## Classification

This week we covered classification using logistic regression. The following is the homework for this week where Carlifornia House pricing dataset is used to predict the median_house_value column by transforming it to a classification task.

In [60]:
# import the libraries

import pandas as pd 
import numpy as np

import matplotlib.pyplot as plt
import seaborn as sns

%matplotlib inline

from sklearn.model_selection import train_test_split
from sklearn.metrics import mutual_info_score
from sklearn.feature_extraction import DictVectorizer
from sklearn.linear_model import LogisticRegression
from sklearn.linear_model import Ridge
from sklearn.metrics import mean_squared_error

import warnings
warnings.filterwarnings("ignore")

## Data preparation

- Select only the features from above and fill in the missing values with 0.
- Create a new column rooms_per_household by dividing the column total_rooms by the column households from dataframe.
- Create a new column bedrooms_per_room by dividing the column total_bedrooms by the column total_rooms from dataframe.
- Create a new column population_per_household by dividing the column population by the column households from dataframe.

In [13]:
# Fetching the data
url = "https://raw.githubusercontent.com/alexeygrigorev/datasets/master/housing.csv"

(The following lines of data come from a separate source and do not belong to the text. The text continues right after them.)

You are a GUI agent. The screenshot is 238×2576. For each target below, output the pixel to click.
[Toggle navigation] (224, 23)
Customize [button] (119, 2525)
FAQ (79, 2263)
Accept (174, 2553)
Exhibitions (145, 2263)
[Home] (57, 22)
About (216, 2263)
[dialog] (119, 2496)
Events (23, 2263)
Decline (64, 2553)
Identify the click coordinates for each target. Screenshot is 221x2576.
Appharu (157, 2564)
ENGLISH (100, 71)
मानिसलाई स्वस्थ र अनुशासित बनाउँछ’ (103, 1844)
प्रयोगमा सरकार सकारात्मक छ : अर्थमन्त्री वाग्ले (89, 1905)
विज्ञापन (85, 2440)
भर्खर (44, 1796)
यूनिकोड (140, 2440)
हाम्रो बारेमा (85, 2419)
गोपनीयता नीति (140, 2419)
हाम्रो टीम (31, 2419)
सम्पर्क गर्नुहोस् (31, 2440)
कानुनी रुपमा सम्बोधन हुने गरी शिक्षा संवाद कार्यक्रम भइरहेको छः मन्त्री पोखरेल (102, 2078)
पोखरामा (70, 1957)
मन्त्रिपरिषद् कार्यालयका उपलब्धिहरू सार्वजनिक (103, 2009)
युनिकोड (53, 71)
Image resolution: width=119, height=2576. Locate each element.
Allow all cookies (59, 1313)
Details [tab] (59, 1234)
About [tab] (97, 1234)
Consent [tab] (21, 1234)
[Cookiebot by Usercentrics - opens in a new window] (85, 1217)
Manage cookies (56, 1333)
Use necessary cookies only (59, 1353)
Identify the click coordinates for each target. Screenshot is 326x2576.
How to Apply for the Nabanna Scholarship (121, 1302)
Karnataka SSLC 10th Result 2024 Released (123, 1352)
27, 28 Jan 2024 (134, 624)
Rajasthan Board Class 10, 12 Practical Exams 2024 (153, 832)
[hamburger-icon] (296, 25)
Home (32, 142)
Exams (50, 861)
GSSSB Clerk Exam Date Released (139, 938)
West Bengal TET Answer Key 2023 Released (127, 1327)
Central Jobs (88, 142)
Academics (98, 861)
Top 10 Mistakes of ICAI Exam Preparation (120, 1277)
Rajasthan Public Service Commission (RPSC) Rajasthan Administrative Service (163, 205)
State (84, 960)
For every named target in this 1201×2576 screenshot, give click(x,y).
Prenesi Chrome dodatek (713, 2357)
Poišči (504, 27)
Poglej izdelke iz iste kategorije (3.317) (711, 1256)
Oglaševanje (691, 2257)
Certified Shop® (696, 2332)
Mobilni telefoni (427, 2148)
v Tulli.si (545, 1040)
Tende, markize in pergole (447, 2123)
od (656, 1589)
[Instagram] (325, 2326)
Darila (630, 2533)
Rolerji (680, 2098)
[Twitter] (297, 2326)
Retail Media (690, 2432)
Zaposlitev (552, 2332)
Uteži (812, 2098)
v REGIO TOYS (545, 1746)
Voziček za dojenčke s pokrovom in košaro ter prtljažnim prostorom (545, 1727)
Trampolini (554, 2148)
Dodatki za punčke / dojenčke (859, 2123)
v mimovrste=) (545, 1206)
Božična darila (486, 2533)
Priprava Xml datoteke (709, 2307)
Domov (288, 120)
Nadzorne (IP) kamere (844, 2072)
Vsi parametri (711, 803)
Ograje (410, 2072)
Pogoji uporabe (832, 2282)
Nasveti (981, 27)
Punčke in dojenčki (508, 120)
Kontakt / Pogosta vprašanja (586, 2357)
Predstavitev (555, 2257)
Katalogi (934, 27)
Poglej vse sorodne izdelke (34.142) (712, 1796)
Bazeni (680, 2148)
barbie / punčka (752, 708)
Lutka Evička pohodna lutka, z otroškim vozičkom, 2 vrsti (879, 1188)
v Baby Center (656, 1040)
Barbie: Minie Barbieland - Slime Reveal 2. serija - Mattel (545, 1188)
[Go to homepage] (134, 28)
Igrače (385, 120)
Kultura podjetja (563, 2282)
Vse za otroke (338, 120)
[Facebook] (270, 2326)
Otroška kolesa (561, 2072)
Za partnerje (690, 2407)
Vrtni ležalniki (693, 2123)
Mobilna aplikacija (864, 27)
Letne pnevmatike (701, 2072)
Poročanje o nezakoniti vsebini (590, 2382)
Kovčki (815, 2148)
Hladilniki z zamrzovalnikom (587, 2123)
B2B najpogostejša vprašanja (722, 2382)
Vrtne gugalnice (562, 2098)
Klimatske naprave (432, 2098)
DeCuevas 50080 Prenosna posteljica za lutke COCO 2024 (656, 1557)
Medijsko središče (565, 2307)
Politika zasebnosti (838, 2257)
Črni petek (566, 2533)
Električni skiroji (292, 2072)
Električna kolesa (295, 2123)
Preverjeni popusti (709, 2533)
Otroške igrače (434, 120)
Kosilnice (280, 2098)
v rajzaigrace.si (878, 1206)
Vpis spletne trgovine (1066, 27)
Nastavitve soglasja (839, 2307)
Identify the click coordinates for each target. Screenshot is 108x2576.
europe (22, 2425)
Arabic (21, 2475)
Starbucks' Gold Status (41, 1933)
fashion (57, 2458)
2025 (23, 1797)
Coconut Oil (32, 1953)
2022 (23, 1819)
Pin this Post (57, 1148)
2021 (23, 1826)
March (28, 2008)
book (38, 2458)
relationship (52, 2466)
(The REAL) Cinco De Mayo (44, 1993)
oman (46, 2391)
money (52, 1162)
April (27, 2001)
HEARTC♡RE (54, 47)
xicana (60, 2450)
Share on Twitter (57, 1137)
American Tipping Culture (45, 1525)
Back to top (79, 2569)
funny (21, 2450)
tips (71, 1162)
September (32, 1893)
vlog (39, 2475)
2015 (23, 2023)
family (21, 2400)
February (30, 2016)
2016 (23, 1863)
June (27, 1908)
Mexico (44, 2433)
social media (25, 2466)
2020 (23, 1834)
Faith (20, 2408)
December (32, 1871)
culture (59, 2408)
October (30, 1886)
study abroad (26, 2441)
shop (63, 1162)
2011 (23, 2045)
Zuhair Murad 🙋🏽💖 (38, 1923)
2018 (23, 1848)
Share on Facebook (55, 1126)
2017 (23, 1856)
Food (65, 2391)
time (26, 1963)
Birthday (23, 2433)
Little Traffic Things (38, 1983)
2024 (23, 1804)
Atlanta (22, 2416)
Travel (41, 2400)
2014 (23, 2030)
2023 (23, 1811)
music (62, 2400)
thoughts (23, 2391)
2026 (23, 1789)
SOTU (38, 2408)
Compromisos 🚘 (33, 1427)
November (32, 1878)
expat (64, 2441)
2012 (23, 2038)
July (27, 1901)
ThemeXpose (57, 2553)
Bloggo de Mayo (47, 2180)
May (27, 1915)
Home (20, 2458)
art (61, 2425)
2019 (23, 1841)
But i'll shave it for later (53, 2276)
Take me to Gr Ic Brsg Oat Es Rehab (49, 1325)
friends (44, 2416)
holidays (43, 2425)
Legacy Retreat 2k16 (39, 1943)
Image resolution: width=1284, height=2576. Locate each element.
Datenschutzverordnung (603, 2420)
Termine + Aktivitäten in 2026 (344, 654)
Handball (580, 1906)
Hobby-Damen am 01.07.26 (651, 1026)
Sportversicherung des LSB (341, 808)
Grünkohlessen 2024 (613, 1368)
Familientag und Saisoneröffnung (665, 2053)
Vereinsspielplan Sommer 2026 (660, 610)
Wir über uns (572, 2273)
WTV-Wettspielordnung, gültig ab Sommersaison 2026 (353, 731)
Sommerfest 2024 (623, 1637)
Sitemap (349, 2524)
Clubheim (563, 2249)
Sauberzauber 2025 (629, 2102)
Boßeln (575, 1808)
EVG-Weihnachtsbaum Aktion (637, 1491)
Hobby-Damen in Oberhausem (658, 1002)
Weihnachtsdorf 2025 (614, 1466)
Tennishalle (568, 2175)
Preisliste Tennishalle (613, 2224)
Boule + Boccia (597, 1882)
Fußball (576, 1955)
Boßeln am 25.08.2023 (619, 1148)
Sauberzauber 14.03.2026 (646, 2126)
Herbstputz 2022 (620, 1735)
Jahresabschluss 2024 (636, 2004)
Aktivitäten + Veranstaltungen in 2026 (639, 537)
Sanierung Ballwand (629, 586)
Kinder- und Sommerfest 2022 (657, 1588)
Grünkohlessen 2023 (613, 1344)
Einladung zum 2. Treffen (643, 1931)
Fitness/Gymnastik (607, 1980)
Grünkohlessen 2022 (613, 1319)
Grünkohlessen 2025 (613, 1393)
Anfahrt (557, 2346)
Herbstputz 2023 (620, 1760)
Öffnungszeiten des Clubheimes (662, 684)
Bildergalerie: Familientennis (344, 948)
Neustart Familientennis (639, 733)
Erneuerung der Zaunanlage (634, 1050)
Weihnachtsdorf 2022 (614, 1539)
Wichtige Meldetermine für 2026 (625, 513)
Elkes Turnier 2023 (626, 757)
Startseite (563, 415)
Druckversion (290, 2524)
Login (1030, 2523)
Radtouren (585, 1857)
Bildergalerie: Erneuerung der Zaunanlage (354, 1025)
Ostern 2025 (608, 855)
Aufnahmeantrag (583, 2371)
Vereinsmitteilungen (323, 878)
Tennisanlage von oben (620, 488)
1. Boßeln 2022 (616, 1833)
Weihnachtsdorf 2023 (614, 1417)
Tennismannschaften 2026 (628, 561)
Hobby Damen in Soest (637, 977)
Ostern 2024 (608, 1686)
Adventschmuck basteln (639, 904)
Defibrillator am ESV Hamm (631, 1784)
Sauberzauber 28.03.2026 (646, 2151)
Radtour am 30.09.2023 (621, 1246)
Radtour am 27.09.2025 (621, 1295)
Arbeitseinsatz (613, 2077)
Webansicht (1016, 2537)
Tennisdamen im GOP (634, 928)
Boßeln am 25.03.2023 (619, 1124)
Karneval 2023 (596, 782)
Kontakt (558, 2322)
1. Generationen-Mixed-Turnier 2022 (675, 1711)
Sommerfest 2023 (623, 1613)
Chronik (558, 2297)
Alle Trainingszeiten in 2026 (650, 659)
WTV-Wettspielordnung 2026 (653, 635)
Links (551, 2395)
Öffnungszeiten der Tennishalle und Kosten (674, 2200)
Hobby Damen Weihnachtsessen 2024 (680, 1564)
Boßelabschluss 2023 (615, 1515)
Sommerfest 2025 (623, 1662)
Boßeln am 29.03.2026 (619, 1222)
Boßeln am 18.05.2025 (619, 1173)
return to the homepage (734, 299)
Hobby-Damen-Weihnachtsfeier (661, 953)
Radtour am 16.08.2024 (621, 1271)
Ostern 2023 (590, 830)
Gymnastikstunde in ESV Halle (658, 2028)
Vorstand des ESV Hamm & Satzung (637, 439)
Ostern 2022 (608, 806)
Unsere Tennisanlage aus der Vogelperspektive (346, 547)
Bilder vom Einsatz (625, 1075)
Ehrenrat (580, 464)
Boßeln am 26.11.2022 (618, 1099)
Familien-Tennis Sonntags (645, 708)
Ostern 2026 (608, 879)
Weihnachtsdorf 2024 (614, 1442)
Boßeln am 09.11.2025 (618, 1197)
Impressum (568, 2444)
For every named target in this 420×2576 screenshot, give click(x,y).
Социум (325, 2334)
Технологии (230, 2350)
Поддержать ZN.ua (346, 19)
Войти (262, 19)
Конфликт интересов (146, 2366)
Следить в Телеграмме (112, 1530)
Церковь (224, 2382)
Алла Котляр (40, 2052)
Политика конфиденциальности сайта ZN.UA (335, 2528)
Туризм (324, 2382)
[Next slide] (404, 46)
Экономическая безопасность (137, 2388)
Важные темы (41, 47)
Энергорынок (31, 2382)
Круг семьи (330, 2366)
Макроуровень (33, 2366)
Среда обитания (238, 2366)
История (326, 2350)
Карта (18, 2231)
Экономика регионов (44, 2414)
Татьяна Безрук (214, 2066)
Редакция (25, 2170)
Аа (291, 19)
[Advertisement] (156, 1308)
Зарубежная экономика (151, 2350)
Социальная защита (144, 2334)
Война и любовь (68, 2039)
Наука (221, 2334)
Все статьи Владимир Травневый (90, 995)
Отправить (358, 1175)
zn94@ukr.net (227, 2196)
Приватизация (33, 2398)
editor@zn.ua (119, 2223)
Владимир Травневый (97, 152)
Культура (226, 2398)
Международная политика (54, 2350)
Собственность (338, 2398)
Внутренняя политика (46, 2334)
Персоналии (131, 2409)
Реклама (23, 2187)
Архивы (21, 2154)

cols = ['longitude', 'latitude', 'housing_median_age', 'total_rooms', 'total_bedrooms', 'population', 'households', 'median_income', 'median_house_value', 'ocean_proximity']

df = pd.read_csv(url, usecols=cols)
df.head()

Unnamed: 0,longitude,latitude,housing_median_age,total_rooms,total_bedrooms,population,households,median_income,median_house_value,ocean_proximity
0,-122.23,37.88,41.0,880.0,129.0,322.0,126.0,8.3252,452600.0,NEAR BAY
1,-122.22,37.86,21.0,7099.0,1106.0,2401.0,1138.0,8.3014,358500.0,NEAR BAY
2,-122.24,37.85,52.0,1467.0,190.0,496.0,177.0,7.2574,352100.0,NEAR BAY
3,-122.25,37.85,52.0,1274.0,235.0,558.0,219.0,5.6431,341300.0,NEAR BAY
4,-122.25,37.85,52.0,1627.0,280.0,565.0,259.0,3.8462,342200.0,NEAR BAY


In [14]:
# Filling missing values with 0

df.fillna(0)

# Creating column rooms_per_household

df['rooms_per_household'] = df['total_rooms']/df['households']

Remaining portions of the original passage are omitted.